What the task asks: Return, unchanged, the rows running from the line that contains "Select the lower-right" to the line that contains "(2166, 116)", including both of those lines.

++++

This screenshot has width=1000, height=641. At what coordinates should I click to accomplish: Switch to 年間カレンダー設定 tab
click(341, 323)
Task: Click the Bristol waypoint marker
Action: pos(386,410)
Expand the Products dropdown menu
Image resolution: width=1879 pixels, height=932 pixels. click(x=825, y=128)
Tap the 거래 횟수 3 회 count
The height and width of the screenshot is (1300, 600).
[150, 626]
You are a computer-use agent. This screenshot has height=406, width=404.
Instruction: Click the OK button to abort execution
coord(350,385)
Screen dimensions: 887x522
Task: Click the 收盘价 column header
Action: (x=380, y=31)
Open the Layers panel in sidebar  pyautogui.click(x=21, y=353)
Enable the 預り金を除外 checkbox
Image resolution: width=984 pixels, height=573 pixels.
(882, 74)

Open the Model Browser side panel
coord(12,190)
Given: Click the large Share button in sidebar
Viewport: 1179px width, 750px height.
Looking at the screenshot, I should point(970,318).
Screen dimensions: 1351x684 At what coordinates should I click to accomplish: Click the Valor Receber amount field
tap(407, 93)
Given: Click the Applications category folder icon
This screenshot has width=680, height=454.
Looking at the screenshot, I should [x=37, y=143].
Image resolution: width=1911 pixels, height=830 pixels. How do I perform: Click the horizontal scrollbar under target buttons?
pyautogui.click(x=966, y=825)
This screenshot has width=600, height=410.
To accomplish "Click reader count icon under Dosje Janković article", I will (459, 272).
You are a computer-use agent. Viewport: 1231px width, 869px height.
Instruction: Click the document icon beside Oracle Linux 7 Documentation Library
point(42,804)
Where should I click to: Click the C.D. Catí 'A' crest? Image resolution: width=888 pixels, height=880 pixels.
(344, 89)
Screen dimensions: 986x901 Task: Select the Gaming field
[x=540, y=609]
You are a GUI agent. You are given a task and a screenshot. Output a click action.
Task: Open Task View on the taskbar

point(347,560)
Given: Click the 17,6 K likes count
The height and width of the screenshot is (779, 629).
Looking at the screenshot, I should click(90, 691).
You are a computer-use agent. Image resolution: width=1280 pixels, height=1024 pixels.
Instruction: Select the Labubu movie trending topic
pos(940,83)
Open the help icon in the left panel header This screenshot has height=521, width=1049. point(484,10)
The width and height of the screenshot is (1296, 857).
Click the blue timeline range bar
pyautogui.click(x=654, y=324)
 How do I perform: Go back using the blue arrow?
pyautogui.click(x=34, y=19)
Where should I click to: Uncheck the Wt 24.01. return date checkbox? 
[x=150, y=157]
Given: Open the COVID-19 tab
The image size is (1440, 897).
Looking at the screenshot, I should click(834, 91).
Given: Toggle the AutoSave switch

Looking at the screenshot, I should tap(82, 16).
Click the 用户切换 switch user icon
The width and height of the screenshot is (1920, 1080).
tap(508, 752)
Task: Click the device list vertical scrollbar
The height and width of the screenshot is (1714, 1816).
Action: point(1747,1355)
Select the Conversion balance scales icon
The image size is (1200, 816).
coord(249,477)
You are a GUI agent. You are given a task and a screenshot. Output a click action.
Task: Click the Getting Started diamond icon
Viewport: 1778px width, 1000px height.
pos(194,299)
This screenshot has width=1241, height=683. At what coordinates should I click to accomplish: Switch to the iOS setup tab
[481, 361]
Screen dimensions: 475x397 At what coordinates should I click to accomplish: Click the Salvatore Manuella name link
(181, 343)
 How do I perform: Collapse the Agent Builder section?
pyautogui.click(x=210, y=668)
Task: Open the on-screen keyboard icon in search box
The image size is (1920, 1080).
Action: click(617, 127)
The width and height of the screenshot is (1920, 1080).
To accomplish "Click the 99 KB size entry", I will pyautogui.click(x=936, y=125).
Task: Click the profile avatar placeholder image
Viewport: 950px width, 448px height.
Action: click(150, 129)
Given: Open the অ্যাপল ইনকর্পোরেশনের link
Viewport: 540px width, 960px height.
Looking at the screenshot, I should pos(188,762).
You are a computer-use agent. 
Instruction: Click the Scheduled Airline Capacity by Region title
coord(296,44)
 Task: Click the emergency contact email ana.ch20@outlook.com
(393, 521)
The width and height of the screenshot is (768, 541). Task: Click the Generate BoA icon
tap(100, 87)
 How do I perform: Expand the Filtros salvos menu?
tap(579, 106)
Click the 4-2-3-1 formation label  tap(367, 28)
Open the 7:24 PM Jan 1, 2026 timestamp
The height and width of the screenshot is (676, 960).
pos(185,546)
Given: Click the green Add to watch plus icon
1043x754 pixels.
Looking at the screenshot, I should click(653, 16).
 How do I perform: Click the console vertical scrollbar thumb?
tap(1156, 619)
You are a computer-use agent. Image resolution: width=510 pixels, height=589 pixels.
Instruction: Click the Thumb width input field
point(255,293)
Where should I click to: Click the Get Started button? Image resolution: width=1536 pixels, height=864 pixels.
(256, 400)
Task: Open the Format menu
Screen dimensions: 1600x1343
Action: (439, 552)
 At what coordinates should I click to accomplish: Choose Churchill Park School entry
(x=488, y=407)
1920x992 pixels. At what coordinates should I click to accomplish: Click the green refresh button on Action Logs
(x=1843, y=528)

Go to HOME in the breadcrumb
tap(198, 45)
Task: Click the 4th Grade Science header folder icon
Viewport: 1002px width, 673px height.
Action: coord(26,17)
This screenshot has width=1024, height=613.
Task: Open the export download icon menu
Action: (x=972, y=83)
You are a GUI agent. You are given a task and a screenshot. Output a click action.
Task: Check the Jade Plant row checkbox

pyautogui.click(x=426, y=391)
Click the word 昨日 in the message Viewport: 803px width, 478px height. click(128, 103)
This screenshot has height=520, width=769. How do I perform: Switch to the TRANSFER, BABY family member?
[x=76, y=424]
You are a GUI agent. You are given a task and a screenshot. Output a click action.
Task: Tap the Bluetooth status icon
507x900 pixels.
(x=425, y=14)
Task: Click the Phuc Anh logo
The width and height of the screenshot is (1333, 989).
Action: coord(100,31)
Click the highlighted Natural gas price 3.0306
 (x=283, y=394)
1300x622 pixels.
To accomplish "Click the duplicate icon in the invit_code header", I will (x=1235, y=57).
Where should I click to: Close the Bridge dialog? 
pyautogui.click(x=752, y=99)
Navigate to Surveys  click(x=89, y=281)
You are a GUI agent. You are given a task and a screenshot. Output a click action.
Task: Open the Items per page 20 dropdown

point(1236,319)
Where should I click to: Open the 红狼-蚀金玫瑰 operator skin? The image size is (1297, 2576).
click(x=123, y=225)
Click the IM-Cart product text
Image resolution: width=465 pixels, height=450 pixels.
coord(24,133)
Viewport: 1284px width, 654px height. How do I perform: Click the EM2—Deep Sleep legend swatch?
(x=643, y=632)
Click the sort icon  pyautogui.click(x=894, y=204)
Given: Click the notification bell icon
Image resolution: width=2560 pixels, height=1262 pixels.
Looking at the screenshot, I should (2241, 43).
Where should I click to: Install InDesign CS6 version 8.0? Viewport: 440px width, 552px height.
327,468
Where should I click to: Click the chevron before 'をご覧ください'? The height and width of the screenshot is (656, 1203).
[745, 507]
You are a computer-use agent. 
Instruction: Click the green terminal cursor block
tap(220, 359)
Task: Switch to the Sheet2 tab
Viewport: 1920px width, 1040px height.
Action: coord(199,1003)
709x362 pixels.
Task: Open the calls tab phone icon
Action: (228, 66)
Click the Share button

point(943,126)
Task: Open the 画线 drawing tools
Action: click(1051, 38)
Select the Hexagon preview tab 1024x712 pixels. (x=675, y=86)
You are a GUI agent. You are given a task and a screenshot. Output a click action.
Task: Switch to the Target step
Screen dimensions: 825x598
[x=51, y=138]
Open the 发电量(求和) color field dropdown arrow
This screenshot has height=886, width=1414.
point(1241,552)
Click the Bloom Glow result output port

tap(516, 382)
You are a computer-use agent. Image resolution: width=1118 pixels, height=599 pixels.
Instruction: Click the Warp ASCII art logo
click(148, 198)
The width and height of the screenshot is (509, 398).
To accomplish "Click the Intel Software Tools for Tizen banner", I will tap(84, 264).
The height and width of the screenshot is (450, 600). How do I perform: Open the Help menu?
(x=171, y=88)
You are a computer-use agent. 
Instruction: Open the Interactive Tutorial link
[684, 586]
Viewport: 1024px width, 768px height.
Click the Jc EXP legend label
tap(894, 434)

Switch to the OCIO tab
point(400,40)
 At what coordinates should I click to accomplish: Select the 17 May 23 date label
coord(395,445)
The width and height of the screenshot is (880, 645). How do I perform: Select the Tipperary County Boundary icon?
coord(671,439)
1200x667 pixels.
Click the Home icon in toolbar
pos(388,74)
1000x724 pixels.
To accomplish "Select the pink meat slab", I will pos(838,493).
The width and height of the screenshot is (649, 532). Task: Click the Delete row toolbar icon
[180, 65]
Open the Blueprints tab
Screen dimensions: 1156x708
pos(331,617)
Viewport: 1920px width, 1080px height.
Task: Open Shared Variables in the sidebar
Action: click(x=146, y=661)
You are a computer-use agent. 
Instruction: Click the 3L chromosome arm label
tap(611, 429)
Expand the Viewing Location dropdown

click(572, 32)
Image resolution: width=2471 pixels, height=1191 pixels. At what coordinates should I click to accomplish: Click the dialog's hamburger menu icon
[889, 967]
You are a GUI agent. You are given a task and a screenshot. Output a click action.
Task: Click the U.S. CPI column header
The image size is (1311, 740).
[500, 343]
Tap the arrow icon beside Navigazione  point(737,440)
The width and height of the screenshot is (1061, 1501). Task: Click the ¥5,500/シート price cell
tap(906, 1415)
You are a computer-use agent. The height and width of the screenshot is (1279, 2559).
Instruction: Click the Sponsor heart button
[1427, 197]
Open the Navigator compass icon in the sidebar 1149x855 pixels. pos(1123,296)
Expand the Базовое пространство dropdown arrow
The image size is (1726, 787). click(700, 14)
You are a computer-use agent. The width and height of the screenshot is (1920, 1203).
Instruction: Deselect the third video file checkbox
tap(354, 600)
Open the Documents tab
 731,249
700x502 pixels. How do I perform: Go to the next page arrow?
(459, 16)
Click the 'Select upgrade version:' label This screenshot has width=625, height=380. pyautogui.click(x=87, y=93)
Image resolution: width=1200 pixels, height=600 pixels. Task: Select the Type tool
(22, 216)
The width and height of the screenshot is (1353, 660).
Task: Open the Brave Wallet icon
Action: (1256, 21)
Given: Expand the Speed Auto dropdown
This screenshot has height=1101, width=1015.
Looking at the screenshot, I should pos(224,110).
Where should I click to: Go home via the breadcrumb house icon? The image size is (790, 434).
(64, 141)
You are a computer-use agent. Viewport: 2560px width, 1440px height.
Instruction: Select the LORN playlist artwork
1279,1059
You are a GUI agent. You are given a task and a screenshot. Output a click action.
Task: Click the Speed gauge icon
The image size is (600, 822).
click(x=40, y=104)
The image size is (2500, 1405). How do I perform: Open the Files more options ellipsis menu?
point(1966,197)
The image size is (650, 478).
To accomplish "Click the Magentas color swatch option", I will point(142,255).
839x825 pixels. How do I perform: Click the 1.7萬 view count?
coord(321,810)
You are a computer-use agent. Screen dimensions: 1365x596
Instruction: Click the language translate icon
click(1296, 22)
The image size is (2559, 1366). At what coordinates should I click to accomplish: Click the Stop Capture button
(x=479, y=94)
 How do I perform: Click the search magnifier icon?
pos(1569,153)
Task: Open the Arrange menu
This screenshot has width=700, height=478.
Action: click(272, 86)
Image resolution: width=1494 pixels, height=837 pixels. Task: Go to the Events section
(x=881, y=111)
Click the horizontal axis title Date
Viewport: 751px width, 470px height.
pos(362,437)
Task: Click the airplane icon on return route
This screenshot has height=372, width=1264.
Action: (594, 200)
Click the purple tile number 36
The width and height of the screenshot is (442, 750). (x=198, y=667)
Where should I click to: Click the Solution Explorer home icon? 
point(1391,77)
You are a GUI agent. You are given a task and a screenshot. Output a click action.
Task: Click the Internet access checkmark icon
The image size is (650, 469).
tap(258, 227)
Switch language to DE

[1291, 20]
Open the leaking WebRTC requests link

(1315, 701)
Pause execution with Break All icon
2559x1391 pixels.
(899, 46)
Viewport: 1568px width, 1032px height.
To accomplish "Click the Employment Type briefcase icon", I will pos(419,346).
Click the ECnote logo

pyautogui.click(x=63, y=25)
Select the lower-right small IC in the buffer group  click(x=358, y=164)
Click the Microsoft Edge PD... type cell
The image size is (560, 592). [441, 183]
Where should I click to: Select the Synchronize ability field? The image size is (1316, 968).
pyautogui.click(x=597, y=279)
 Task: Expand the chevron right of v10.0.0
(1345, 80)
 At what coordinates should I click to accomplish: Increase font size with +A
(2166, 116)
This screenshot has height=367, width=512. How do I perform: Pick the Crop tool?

++++

Exercise output:
Select the lower-right small IC in the buffer group  click(x=358, y=164)
Click the Microsoft Edge PD... type cell
The image size is (560, 592). [441, 183]
Where should I click to: Select the Synchronize ability field? The image size is (1316, 968).
pyautogui.click(x=597, y=279)
 Task: Expand the chevron right of v10.0.0
(1345, 80)
 At what coordinates should I click to accomplish: Increase font size with +A
(2166, 116)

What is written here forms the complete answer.